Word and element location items

□ □ □ □ □ □ □

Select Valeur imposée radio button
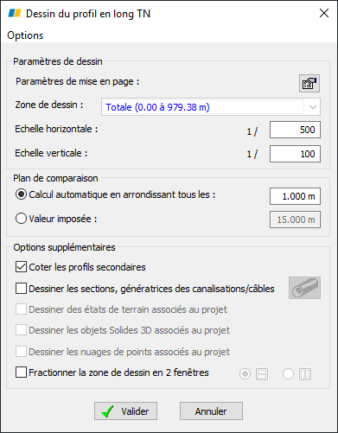This screenshot has width=338, height=433. 21,219
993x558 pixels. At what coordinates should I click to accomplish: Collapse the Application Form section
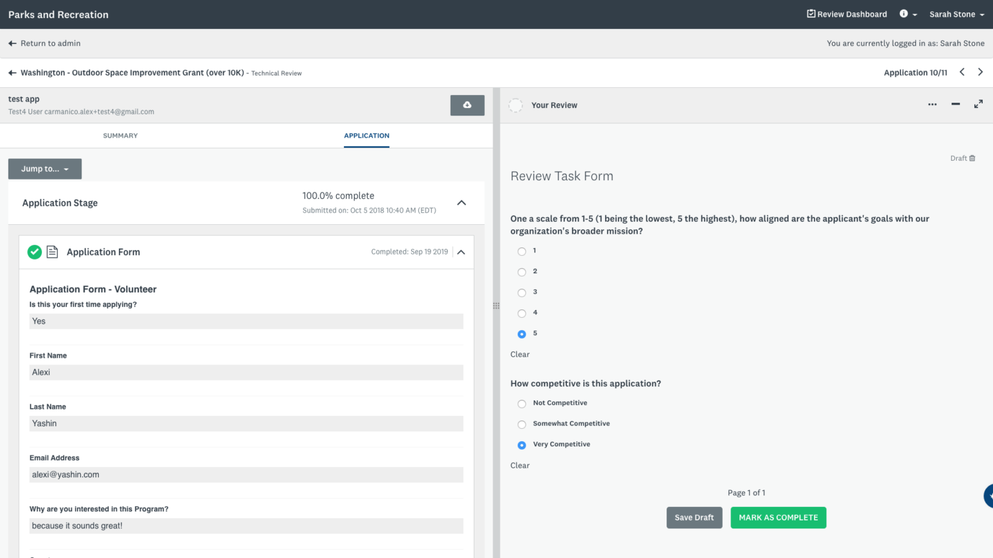point(461,252)
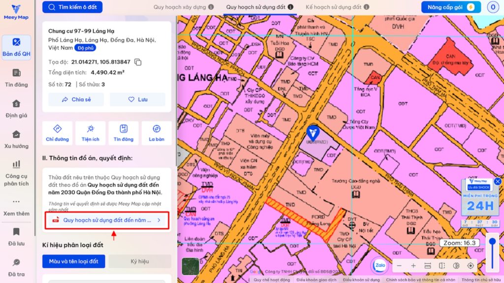Viewport: 504px width, 283px height.
Task: Open the Tiện ích utilities tool
Action: [x=90, y=133]
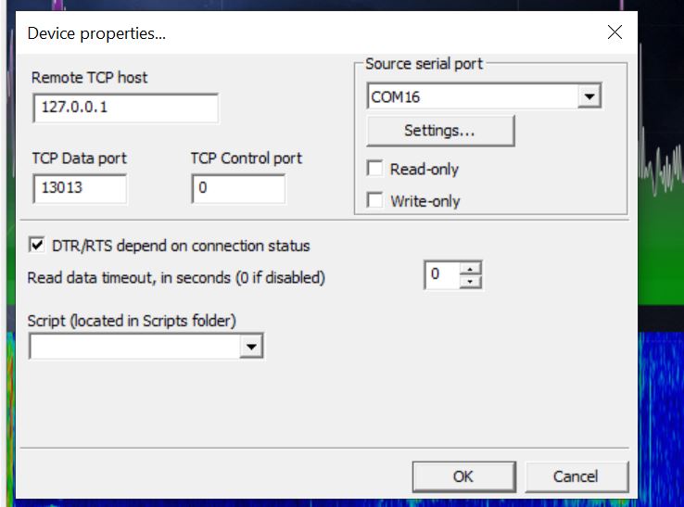Open the serial port Settings... button
The height and width of the screenshot is (507, 684).
tap(440, 131)
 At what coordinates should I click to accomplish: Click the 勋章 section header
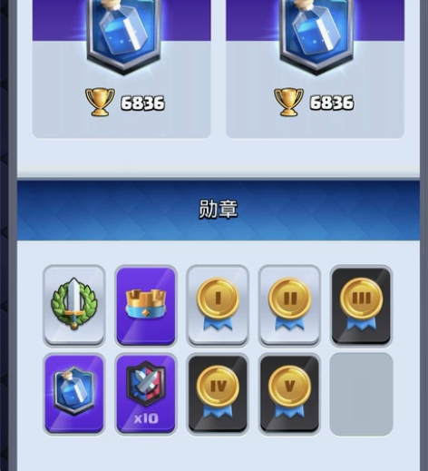pos(219,210)
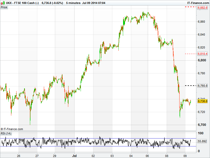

□ □ □ □ □ □ □

Given exercise
Rewrite the items from the line containing "993x558 pixels. At" through the last item, replacing "section" with "panel" and changing nothing else. Omit the pictures from your answer.

Finished task
993x558 pixels. At what coordinates should I click to accomplish: Collapse the Application Form panel
point(461,252)
Viewport: 504px width, 283px height.
Task: Open the Tiện ích utilities tool
Action: [x=90, y=133]
Open the serial port Settings... button
The height and width of the screenshot is (507, 684).
tap(440, 131)
 At what coordinates should I click to accomplish: Click the 勋章 panel header
pos(219,210)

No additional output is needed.